(EXCERPTED TEXT)

Friday, January 25, 2019

My Year of Orchids: Free range orchids

The orchids in my garden are about as free range as you can get. Other than providing them with habitat, watering and feeding them, I leave them alone. So many people tell me to trim dead parts off, to keep the leaves clean, to cut off old sheaths. Is this what happens in nature?

Yesterday I had a look at the big pendulous cane of my Dendrobium anosum. All the leaves except for two or three at the top had fallen off. Here and there poking out of the surface were little nubs that will soon become flowers.

Of course these flowers interest me. Especially because they’re supposed to have a nice aroma, something I’ve been looking forward to since I got this baby in July. But more interesting than the up and coming buds was the paper sheath covering them.

The sheath seems to be characteristic of Dendrobiums. I have it on all them in my garden, even the rescues that shot up and sang once I added water. This papery layer is so interesting. A close look tells me why.

(RAW DATA)
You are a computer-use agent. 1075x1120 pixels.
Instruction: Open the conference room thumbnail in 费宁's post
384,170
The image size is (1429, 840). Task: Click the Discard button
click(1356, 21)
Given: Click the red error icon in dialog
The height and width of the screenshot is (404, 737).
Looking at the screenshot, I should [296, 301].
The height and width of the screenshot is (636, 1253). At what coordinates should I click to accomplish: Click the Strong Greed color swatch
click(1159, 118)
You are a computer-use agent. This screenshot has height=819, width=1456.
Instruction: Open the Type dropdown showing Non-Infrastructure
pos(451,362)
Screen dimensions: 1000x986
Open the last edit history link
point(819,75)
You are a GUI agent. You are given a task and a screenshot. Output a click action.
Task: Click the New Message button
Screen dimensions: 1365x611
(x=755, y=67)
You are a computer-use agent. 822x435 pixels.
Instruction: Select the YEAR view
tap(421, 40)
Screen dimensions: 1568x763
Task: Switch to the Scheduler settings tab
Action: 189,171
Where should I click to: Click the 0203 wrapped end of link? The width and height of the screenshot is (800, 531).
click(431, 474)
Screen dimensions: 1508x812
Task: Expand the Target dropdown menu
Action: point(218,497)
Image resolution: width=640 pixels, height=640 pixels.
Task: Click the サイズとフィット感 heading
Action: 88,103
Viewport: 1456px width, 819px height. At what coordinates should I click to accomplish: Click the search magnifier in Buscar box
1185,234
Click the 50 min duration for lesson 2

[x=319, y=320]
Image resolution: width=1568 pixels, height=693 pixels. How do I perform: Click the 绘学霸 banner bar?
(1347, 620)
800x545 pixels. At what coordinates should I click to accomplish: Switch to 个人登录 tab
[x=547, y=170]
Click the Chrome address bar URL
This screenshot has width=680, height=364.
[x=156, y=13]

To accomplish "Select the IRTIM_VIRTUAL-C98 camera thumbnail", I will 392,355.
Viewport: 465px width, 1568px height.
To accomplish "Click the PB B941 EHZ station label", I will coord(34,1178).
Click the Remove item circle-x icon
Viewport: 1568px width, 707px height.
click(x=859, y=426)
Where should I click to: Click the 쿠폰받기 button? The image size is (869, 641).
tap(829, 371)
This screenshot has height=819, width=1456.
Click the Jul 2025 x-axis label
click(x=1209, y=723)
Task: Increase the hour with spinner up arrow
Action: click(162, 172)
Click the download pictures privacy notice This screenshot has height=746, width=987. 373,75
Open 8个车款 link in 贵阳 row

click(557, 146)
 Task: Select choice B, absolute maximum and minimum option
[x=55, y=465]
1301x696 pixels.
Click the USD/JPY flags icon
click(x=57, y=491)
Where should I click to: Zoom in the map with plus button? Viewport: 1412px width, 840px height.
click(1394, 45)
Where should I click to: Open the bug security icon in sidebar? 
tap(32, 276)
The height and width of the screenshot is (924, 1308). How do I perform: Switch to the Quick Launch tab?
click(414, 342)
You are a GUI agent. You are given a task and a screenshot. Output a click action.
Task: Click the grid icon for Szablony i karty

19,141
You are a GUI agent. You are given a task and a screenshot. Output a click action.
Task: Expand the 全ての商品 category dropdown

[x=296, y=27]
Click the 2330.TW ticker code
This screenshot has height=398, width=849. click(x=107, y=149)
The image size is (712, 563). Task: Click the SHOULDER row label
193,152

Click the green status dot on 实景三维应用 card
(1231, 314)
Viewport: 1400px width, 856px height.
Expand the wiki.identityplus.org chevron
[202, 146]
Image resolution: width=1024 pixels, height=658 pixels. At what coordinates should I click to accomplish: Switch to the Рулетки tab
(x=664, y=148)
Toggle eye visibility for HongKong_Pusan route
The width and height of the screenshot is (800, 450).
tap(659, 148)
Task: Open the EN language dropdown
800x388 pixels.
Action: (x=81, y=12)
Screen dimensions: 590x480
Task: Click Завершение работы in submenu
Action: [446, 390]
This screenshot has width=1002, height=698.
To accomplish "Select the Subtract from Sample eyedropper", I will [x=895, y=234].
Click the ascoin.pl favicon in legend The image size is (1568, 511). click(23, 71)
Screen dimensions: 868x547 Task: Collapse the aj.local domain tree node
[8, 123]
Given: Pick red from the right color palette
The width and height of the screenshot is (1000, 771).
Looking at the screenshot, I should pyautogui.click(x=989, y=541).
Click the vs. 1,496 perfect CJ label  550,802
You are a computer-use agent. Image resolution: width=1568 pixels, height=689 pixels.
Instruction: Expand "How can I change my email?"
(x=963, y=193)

(SHORT PROBLEM 1)
Decide whether each statement below agrees with the orchid text, answering yes or no and quoting the words from the text that settle it.
(a) The writer trims dead parts off the garden orchids.
(b) Most of the leaves on the cane of the Dendrobium anosum had fallen off.
(c) The writer got the Dendrobium anosum in July.
(SHORT PROBLEM 2) Reproduce the passage of the orchid text that begins with the words containing "Friday, January 25, 2019" and ends with "soon become flowers.".

(RIGHT ANSWER 1)
(a) No: "Other than providing them with habitat, watering and feeding them, I leave them alone."
(b) Yes: "All the leaves except for two or three at the top had fallen off."
(c) Yes: "since I got this baby in July."

(RIGHT ANSWER 2)
Friday, January 25, 2019

My Year of Orchids: Free range orchids

The orchids in my garden are about as free range as you can get. Other than providing them with habitat, watering and feeding them, I leave them alone. So many people tell me to trim dead parts off, to keep the leaves clean, to cut off old sheaths. Is this what happens in nature?

Yesterday I had a look at the big pendulous cane of my Dendrobium anosum. All the leaves except for two or three at the top had fallen off. Here and there poking out of the surface were little nubs that will soon become flowers.